Constitution Street has tram stops at both its north and south ends. The southern end of the street is tram-only.

====Foot of the Walk====

| Preceding station |  | Edinburgh Trams |  | Following station |
|---|---|---|---|---|
| The Shore towards Newhaven |  | Newhaven – Edinburgh Airport |  | Balfour Street towards Airport |

====The Shore====

| Preceding station |  | Edinburgh Trams |  | Following station |
|---|---|---|---|---|
| Port of Leith towards Newhaven |  | Newhaven – Edinburgh Airport |  | Foot of the Walk towards Airport |

==Notable buildings==
In the clearances of the 1950s, although mainly centred on the Kirkgate to the west, Constitution Street lost some buildings of importance, notably Lord Balmerino's House dating from around 1670.

East of Bernard Street, the most notable building is the classical Assembly Rooms, the former Leith Exchange building.
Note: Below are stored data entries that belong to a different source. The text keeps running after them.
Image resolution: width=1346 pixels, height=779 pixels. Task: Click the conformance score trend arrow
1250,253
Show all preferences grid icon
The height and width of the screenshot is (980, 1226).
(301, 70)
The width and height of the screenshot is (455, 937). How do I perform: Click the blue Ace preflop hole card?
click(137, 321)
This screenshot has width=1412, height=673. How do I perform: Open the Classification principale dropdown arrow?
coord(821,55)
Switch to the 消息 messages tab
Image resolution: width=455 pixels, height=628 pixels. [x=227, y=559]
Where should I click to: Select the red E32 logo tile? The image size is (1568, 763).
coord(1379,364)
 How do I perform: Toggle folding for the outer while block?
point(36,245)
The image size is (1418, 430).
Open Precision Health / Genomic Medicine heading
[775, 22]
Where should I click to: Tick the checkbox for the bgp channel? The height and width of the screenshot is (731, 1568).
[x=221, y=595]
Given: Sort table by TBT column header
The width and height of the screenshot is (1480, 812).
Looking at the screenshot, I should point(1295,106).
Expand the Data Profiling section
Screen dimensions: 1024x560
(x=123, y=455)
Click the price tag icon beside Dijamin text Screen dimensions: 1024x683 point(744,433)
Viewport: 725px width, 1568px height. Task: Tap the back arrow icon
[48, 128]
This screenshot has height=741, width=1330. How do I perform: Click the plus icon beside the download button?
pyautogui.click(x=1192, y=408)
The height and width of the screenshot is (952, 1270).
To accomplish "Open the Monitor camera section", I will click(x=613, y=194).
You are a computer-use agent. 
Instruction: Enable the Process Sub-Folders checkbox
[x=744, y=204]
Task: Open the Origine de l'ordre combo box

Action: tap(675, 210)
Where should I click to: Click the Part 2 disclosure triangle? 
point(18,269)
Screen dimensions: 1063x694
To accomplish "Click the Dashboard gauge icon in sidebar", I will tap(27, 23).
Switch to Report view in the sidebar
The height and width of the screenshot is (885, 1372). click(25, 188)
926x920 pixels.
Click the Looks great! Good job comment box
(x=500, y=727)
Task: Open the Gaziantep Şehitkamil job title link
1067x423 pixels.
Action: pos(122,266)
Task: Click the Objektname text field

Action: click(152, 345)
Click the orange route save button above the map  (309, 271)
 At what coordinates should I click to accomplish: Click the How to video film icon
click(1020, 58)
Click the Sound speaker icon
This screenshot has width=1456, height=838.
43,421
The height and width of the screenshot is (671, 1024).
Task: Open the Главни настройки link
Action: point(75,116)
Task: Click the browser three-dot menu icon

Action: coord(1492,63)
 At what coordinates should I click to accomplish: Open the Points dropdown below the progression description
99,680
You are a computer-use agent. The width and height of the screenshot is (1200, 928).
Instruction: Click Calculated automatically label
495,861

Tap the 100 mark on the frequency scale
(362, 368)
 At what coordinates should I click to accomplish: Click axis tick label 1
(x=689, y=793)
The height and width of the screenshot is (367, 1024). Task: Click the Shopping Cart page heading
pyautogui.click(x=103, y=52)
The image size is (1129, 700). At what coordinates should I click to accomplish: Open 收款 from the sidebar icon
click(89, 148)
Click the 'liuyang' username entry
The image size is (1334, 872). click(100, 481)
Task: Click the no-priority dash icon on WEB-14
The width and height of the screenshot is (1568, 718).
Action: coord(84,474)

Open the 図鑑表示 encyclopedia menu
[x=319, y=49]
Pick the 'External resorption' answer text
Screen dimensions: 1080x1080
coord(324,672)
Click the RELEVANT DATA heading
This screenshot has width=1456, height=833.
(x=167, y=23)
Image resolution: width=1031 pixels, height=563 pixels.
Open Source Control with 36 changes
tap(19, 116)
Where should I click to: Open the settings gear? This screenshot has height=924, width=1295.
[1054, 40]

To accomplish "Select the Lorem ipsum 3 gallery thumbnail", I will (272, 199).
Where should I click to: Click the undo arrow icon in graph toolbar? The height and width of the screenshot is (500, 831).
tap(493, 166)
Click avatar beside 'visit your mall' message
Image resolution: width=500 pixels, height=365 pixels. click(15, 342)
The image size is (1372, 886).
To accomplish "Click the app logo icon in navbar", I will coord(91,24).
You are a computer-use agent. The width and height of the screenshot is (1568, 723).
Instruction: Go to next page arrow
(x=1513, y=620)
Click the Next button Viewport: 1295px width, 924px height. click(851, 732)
Leith Police Station, formerly Leith Town Hall, built in 1827 to a design by R & R Dickson.

The Church of St. James was designed by George Gilbert Scott, built in 1862. Its stone spire was truncated in 1977.

The churchyard at the south end links to South Leith Parish Church but is cared for by City of Edinburgh Council. The churchyard was only used for burial from the mid 17th century, earlier interments being inside the church, beneath the parishioners usual seating position (or threaded in the rafters if you had a balcony position). In 2009, an excavation linked to the construction of Edinburgh Trams unearthed several bodies just outside the churchyard wall.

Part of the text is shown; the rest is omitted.